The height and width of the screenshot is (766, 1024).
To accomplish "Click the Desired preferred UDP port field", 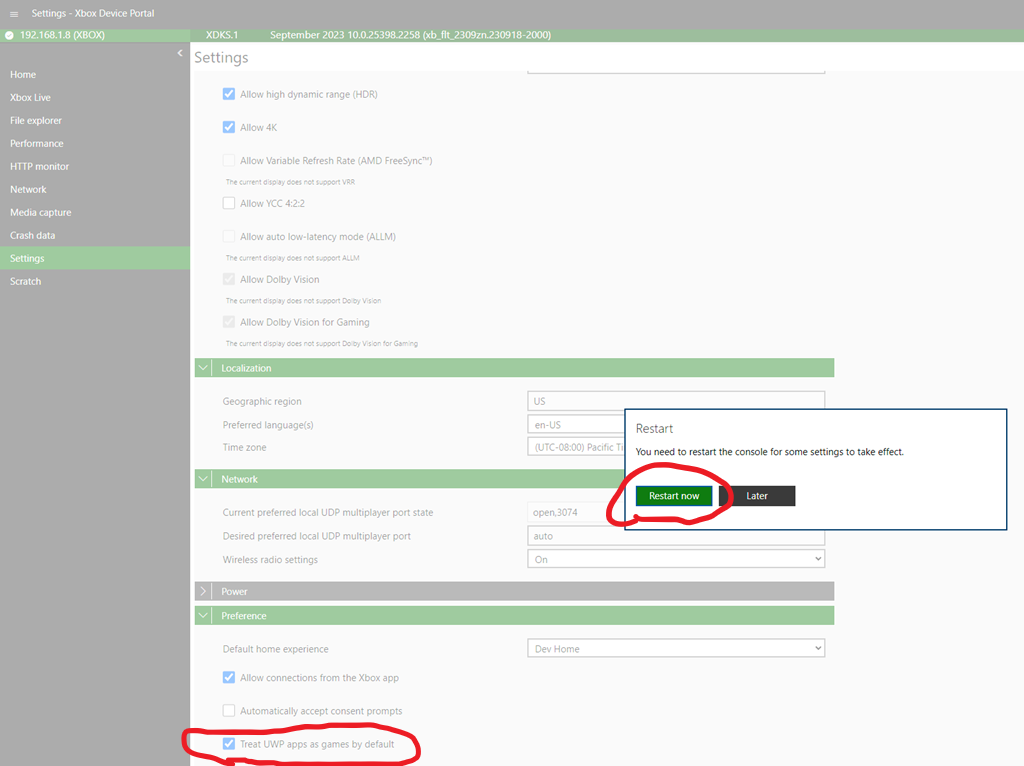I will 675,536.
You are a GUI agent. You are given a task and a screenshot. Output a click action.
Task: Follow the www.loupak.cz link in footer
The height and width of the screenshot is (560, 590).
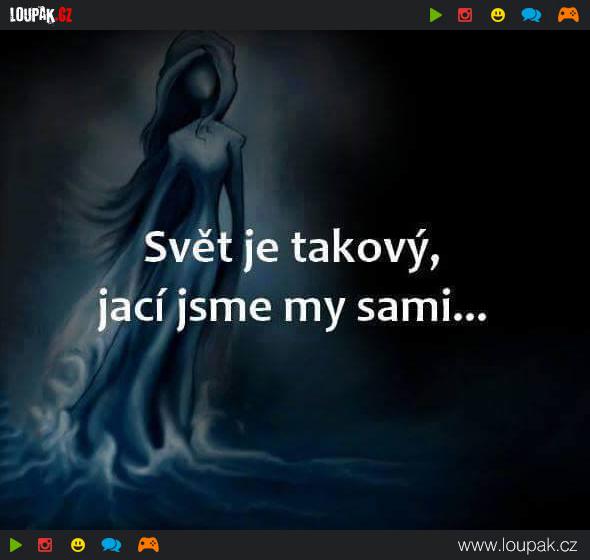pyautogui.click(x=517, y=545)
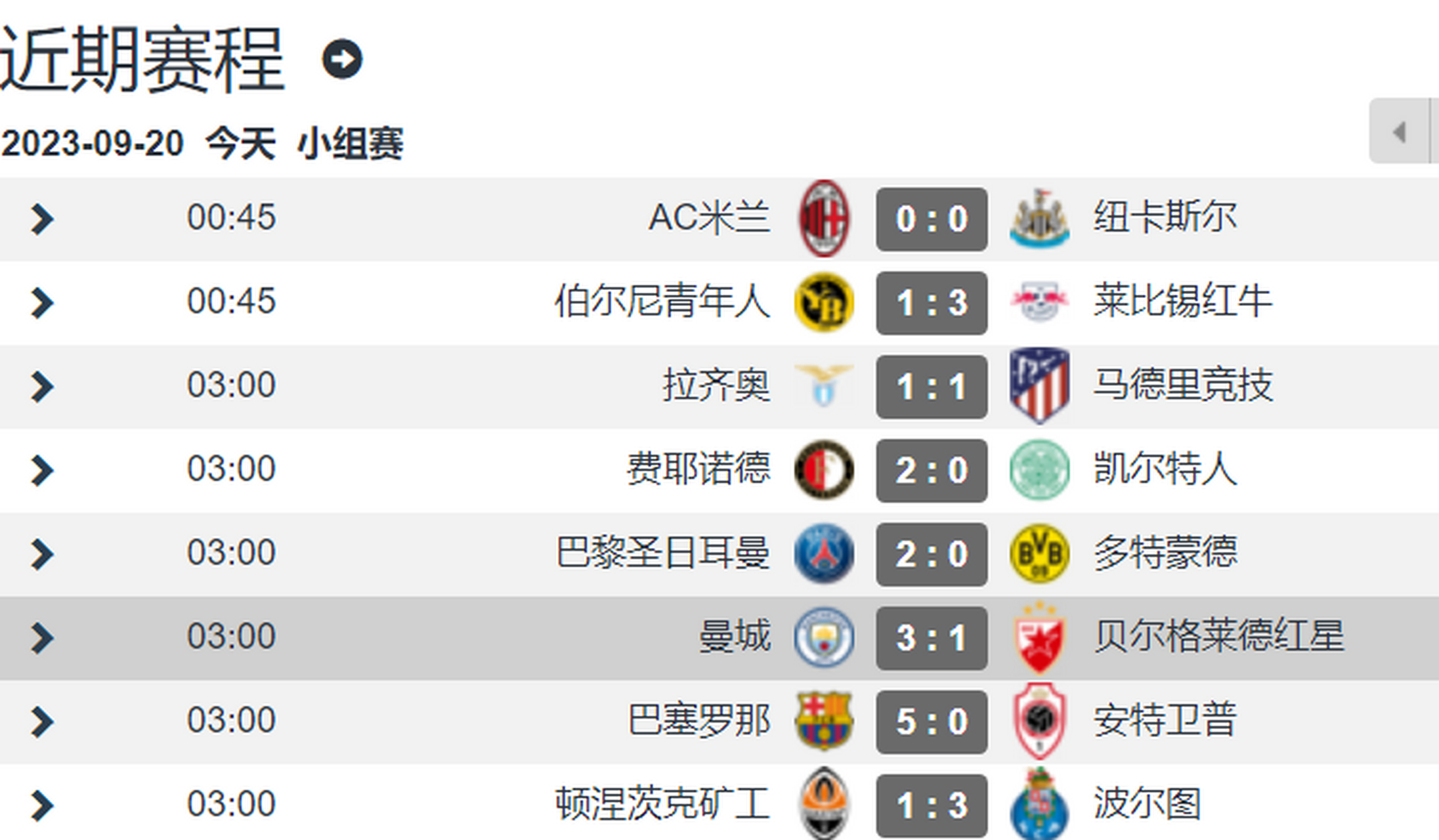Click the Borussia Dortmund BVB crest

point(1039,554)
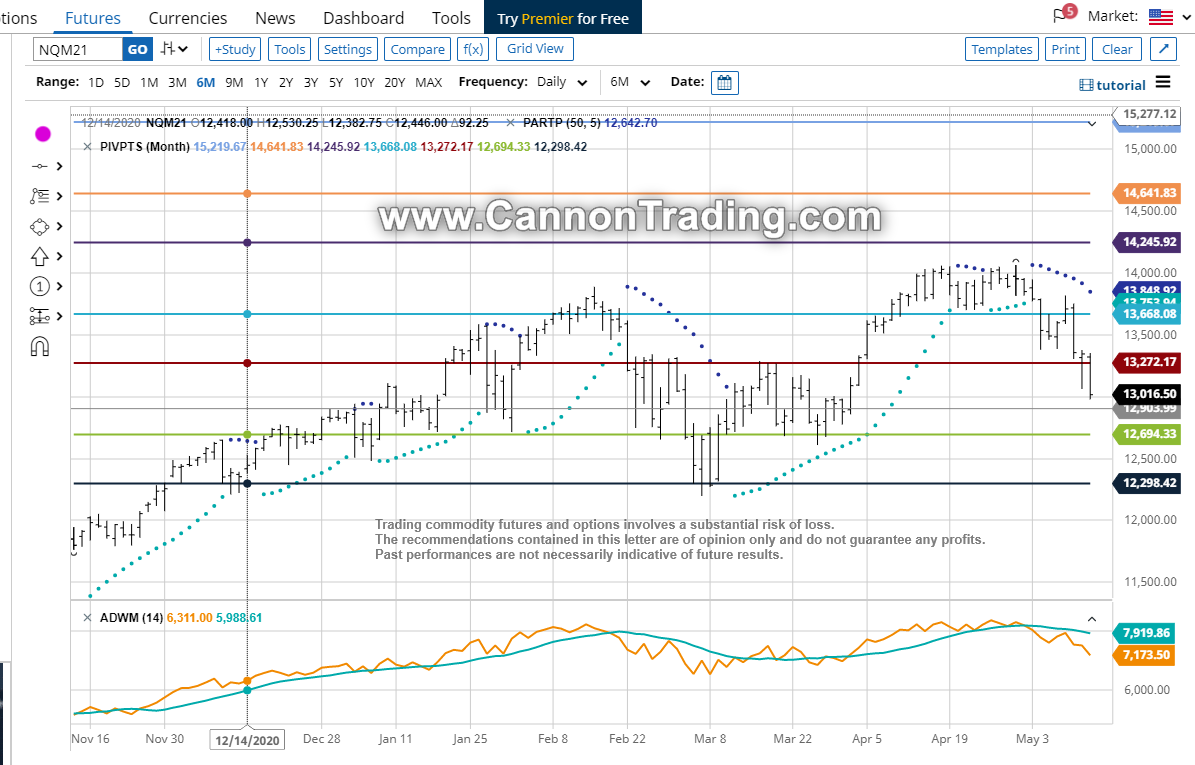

## BRIEF
When you reach the line containing "You are a GUI" in the records above, write out that line and every line after it through the end, exactly, but omit the pictures.

## WORKED SOLUTION
You are a GUI agent. You are given a task and a screenshot. Output a click action.
Task: Follow the www.loupak.cz link in footer
The height and width of the screenshot is (560, 590).
pyautogui.click(x=517, y=545)
Click the Borussia Dortmund BVB crest

point(1039,554)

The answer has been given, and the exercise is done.